By Al-Jazeera journalist Abdullah Al-Shami
I wonder what to write on the 300th day of my incarceration and my removal from the bosom of my family and daily life; held hostage within four walls where day follows night without me being able to distinguish anything apart from the morning light and the fall of darkness; or the noise of the birds followed by that of humans and their cars and the roar of aircraft in the skies.
Writing this letter away from the attention of my jailers, as I sit in the solitary confinement cell where I have been for the past 23 days at Al-Aqrab (“scorpion”) Prison, I do not know whether it will ever reach the outside world or not. As I write these words, thousands of ideas pass through my mind. You spend days here not knowing whether your folks, whom I have seen only once during this period, are well or not. You don’t know whether the world is still as you knew it because you have been completely denied every source of news. Above all, you spend your entire day alone, mixing with no one. Even when you are allowed out for a few minutes you are alone. Yet, this is all a mere aside in contrast to being on hunger strike. It becomes more difficult and more severe when on hunger strike with no company and no work.
I tried something much tougher over eight days in May by abstaining from drinking water until I lost consciousness for a period unknown to me; I can no longer keep time in this place. Then, my body shed blood, like in a haemorrhage, and liquids I could not identify. At that time a doctor came to me and said that my body was warning me that my kidney could stop functioning. It was then that I resumed drinking water and occasionally I also drank juice. These days too, I am being approached by people such as the prison warden and the police inspector as well as others to talk to me about the strike or to search for unknown items three times a week.
I am a journalist. I have read a lot about policies and governance. Now, I realise that the authority that is holding me captive and is isolating me from the world might be doing so in order to pressure my family through rumours that I had ended the hunger strike, which I am waging as a battle for my life, or in order to make people believe these rumours and break me through the loss of people’s support. They do not seem to realise that I am already beyond that stage, completely.

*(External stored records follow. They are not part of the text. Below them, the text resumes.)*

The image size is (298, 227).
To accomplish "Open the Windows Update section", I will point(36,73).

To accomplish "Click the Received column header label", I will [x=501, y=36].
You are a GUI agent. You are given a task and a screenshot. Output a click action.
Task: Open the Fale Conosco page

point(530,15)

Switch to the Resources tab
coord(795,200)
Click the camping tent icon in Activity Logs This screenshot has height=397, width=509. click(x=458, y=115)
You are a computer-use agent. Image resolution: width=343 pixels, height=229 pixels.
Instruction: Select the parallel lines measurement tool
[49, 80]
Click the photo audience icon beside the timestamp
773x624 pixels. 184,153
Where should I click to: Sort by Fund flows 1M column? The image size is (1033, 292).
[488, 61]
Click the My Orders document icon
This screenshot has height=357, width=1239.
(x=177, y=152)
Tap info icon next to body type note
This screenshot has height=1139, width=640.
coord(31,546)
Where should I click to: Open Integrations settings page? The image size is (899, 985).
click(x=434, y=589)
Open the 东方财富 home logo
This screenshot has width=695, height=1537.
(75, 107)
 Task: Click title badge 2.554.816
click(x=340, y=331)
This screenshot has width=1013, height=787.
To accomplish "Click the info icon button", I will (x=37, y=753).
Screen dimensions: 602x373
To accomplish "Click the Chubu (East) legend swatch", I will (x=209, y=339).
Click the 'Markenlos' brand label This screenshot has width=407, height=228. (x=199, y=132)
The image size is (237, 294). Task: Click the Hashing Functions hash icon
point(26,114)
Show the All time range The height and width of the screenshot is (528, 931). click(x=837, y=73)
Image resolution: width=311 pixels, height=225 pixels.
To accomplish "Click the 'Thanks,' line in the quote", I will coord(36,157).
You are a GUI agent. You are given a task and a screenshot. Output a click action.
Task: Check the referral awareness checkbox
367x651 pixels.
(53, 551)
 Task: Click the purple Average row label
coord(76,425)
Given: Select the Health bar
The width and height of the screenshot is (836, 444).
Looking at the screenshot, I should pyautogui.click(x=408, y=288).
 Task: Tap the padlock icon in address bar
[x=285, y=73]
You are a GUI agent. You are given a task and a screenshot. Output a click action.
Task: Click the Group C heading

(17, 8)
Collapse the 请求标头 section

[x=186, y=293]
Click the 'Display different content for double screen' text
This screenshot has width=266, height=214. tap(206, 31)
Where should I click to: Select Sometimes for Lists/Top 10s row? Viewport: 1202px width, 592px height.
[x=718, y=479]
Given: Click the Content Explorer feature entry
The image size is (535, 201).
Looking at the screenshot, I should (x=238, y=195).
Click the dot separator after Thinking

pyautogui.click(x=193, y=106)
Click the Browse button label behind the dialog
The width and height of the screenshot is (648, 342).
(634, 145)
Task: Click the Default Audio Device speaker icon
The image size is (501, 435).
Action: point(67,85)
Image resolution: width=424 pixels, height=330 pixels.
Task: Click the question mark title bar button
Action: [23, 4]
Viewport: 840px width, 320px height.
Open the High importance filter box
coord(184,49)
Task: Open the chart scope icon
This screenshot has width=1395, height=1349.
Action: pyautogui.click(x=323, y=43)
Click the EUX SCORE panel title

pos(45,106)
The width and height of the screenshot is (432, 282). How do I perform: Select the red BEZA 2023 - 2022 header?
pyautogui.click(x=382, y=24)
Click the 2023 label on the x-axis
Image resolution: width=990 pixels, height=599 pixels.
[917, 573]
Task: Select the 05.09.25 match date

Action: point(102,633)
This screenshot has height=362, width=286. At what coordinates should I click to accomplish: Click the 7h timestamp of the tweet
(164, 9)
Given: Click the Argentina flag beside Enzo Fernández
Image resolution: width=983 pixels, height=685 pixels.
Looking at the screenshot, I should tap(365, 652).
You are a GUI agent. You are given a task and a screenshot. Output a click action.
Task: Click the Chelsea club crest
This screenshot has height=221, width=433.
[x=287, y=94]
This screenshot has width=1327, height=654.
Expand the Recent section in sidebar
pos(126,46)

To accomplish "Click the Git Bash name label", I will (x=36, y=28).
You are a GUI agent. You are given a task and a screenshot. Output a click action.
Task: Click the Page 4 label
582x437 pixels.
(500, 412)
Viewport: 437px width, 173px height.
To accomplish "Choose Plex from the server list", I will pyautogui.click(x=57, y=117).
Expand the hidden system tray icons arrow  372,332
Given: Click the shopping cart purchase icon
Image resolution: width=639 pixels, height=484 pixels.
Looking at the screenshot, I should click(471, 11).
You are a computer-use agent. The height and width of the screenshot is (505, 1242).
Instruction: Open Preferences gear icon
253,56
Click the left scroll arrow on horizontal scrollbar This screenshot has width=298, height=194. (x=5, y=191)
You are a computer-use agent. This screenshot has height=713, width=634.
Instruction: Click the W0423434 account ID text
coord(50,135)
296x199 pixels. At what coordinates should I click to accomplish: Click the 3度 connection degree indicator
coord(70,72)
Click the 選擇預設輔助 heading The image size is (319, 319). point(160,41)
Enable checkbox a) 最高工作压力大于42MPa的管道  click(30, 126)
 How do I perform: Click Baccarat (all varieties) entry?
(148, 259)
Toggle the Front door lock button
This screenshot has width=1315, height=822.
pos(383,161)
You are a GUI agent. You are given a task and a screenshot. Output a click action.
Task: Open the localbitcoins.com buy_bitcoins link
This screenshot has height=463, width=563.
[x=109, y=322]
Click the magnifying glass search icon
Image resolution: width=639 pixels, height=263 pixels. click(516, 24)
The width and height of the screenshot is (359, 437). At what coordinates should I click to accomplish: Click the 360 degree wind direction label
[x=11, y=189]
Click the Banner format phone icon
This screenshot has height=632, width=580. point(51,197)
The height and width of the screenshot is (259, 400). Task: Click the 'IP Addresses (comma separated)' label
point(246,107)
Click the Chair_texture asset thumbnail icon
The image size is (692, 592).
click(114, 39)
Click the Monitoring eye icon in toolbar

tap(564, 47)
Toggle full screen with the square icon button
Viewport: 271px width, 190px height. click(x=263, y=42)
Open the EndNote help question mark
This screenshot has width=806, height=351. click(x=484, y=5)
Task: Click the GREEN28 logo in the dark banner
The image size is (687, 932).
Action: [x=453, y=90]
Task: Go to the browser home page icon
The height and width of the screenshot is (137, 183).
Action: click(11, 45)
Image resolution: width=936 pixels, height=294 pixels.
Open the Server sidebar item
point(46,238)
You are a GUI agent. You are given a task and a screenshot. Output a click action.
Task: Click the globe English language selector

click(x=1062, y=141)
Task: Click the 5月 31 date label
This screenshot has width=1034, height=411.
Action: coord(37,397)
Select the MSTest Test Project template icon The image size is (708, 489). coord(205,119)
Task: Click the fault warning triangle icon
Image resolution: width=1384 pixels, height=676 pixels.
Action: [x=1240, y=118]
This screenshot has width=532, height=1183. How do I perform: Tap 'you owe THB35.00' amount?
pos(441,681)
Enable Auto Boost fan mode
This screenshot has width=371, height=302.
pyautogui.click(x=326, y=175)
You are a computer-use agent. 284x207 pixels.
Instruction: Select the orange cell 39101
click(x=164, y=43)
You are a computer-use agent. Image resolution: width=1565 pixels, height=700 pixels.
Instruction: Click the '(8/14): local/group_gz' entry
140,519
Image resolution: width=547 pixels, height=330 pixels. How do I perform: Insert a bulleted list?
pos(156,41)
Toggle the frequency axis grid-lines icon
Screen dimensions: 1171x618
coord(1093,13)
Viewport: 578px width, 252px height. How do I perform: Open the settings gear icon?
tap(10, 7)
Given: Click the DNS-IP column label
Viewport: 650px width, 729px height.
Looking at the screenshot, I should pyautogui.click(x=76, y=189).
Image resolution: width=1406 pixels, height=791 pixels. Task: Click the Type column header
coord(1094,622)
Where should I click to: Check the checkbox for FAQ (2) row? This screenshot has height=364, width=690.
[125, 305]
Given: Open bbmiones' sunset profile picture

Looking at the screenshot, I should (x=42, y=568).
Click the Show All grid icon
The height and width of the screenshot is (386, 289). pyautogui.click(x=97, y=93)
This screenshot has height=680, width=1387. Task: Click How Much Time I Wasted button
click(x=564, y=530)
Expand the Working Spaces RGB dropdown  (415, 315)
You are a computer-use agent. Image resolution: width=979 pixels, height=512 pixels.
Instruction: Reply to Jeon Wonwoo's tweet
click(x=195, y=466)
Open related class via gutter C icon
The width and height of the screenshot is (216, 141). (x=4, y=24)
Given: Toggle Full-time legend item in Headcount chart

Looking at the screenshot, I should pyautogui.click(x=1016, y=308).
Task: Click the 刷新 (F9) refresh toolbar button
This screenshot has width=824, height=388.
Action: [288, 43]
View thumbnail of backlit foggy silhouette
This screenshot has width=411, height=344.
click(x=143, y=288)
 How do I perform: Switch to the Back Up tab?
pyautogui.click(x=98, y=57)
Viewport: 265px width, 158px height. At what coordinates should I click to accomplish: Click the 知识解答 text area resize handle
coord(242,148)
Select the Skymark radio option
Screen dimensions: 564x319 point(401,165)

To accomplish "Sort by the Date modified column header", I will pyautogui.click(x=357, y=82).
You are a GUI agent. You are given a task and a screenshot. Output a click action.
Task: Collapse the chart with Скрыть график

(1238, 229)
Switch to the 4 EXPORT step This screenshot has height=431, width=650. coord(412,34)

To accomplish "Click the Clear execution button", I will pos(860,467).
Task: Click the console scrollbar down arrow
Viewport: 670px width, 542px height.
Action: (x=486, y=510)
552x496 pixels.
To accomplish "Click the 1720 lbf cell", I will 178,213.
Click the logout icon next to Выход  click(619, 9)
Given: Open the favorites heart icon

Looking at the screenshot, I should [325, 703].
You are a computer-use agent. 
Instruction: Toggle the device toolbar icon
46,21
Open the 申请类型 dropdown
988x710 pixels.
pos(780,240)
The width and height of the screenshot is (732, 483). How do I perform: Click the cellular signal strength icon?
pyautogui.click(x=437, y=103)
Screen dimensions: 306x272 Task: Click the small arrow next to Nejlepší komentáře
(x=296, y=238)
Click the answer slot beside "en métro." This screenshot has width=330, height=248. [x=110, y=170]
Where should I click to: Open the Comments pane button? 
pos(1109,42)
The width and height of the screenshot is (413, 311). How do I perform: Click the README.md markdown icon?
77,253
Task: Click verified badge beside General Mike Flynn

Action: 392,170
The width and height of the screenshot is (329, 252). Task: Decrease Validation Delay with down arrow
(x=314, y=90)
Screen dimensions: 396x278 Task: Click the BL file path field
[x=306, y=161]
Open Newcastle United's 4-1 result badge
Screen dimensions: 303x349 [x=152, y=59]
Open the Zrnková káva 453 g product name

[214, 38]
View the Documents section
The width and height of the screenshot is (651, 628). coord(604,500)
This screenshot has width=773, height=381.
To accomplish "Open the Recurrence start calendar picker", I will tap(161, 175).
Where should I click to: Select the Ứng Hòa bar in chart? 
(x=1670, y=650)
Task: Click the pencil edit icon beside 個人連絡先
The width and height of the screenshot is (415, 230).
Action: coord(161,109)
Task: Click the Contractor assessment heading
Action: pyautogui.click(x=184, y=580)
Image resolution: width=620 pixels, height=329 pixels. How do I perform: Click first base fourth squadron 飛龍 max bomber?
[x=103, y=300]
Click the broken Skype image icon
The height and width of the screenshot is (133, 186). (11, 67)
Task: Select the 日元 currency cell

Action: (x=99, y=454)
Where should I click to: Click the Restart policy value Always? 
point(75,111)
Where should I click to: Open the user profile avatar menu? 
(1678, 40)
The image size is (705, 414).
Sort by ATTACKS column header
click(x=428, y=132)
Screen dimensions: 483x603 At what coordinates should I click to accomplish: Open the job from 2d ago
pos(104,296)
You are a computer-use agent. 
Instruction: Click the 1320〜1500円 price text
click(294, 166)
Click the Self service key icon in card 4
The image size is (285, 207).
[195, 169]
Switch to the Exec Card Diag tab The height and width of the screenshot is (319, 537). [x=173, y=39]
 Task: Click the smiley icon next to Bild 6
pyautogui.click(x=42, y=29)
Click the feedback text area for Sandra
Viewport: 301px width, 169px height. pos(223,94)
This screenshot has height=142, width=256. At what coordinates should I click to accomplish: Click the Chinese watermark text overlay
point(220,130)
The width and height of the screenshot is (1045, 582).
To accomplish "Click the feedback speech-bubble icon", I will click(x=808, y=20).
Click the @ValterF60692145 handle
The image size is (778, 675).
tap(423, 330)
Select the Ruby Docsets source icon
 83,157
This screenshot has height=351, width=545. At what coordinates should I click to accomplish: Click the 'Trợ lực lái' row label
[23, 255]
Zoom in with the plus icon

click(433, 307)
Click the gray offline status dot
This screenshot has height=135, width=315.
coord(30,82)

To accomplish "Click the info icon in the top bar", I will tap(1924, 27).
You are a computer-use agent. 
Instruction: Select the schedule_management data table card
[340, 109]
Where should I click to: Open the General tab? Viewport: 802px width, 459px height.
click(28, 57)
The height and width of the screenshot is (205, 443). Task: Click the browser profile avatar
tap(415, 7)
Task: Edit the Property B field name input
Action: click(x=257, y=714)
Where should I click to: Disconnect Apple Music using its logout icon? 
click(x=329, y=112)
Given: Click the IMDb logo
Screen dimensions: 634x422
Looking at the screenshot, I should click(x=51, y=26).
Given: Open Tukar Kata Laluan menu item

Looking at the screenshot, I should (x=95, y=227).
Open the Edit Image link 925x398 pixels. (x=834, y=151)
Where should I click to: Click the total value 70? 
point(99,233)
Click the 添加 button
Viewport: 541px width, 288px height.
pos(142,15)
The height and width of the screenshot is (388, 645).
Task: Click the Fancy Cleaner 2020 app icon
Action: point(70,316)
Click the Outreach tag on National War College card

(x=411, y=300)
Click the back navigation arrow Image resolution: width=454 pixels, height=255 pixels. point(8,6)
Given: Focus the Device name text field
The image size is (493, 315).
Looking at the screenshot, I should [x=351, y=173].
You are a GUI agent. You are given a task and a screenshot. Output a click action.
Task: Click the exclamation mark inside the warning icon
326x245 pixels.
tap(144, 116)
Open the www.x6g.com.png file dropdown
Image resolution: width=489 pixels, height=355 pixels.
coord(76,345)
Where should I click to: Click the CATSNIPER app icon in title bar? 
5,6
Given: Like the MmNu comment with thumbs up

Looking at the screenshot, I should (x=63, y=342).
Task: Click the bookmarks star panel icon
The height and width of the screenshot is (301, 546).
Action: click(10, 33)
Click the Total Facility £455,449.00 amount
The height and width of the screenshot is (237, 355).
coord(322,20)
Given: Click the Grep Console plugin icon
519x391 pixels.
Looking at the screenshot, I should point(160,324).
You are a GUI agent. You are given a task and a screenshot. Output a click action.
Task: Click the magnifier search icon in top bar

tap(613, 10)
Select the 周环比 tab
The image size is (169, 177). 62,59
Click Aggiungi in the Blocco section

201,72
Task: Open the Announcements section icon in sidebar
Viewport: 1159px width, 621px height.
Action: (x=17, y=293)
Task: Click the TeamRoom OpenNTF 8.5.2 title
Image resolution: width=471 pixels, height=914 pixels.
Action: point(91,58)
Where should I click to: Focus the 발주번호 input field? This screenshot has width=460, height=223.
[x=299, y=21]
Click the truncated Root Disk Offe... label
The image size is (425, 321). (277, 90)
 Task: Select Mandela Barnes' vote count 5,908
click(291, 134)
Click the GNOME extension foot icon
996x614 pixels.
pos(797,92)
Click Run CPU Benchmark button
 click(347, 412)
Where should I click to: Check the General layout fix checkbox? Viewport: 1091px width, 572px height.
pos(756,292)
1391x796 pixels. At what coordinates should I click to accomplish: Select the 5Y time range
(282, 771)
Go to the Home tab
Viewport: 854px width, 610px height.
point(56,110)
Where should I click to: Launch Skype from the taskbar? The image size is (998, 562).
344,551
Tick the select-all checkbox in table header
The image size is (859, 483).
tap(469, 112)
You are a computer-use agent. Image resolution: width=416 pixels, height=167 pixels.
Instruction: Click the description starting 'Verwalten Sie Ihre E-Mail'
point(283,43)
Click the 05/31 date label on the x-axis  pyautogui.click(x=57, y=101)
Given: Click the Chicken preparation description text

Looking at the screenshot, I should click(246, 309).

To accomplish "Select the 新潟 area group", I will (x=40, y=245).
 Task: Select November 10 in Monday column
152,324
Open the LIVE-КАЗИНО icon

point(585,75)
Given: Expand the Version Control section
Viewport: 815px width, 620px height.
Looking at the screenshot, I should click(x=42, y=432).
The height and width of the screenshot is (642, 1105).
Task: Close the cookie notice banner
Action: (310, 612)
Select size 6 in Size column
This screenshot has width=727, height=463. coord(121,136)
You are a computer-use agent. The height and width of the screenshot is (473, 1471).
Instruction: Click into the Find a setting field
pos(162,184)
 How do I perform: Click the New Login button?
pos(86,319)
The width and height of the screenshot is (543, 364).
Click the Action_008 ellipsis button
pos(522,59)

As for the battle, this is something that I have already won since all the authorities of that state have been fighting my strike although I am just one unarmed individual. And as for breaking me, let it be known that a person who possesses a resolve like mine can never be broken. As for the pressure on my wife and my family, they do not know them the way I do and they do not know that pressure only reinforces the determination of folks like us. And as for people’s support, those who believed me and believed in my cause at the outset, will surely not let me down. Those who disbelieved me and disbelieved in my cause will not believe even when they see my family take delivery of my corpse.
I do not know how long I have left of this life. Yet, if I die now it suffices to comfort me to know that this battle will continue and that freedom will one day win. I know when that happens that millions of journalists around the world will remember that a young man sacrificed his life for their freedom of speech; so that every journalist in the world will know that he or she has the absolute and full right to cover any unfolding event with all transparency and clarity, leaving it for the viewer or reader alone to judge what they watch or read.
Let it be known to every human being that no one has the right to restrict our freedom without sin or crime. I have fulfilled my mission. My final words are that I am continuing my battle until I regain my full freedom or until someone else will resume what I had started once I have departed.
One again, freedom is a promise to those who remain truthful to it.